▶ **EXTRACT PROVIDED**:
━━━━━━━━

Welcome to Readers Write to Know! I asked you, my readers, what questions they would ask their favorite authors if given the chance, and the authors visiting my blog answered them! This week, I’m so excited to have Davalynn Spencer as my guest.  You know that a former rodeo reporter and wife/mother of rodeo clowns can write some seriously good cowboy romances! I loved her interview, her advice for aspiring writers, and especially love that she wanted to be my guest this week. Read on to see how you can win a copy of her latest release (which sounds so good!)

Tell us a little bit about yourself. As the wife and mother of professional rodeo clowns, I spent plenty of years on my knees outside the arena praying! But rodeo is also where I got my start writing nonfiction—there’s nothing make-believe about some of the wrecks I’ve seen. However, I always wanted to be a novelist, so after several years as a newspaper crime-beat reporter and rodeo journalist, I went after my dream. I also put all those years around cowboys to good use, and 15 out of 16 of my published titles—both historical and contemporary—have a cowboy hero. Gotta love ‘em, right?

Tell us about your current release. High-Country Christmas is a two-novella collection of unrelated stories set in the high country of Colorado’s Rocky Mountains. In Snow Angel, Lena Carver lost something precious as a child at Christmas. Twenty years later, she’s about to lose her heart when a bruised and broken cowboy shows up at her physician brother’s home with a bullet-creased scalp and a mysterious dog. Just in Time for Christmas is the story of Abigale Millerton and the boy she grew away from. However, when she returns home to run her grandfather’s ranch, her neighbor Seth Holt is there waiting, as determined and true as ever.

━━━━━━━━

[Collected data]
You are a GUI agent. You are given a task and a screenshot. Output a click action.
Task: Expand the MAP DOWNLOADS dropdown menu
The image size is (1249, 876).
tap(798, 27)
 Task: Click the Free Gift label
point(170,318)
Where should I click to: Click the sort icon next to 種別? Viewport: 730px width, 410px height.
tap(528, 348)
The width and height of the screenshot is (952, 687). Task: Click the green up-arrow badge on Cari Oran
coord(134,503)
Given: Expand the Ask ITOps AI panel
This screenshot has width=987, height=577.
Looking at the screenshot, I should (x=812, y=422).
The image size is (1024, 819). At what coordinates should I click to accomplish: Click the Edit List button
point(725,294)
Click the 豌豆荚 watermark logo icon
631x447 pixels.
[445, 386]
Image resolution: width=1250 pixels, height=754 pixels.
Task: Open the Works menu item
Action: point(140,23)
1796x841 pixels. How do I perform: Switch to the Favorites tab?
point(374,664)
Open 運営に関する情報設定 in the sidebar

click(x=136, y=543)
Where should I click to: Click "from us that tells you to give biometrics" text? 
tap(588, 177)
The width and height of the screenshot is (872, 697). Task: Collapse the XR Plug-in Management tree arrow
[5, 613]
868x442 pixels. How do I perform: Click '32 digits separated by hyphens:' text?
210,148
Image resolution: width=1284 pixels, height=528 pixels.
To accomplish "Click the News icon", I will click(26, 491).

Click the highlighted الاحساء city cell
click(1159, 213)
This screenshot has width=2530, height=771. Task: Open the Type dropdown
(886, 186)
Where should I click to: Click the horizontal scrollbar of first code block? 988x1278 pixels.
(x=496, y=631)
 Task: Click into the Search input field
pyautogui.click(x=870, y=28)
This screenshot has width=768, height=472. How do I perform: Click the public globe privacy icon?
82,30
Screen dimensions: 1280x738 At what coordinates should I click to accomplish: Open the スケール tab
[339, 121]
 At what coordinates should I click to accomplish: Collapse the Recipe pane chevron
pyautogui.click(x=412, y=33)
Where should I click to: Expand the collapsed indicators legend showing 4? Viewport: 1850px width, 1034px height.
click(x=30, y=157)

━━━━━━━━

▶ **WORK INSTRUCTION 1**:
List every character named in the descriptions of the stories in the author interview.
▶ **WORK INSTRUCTION 2**:
Echo the author interview between "Tell us about" and "true as ever.", inclusive.
The collected data has no connection to the author interview.

▶ **FINAL ANSWER 1**:
Lena Carver, Abigale Millerton, Seth Holt

▶ **FINAL ANSWER 2**:
Tell us about your current release. High-Country Christmas is a two-novella collection of unrelated stories set in the high country of Colorado’s Rocky Mountains. In Snow Angel, Lena Carver lost something precious as a child at Christmas. Twenty years later, she’s about to lose her heart when a bruised and broken cowboy shows up at her physician brother’s home with a bullet-creased scalp and a mysterious dog. Just in Time for Christmas is the story of Abigale Millerton and the boy she grew away from. However, when she returns home to run her grandfather’s ranch, her neighbor Seth Holt is there waiting, as determined and true as ever.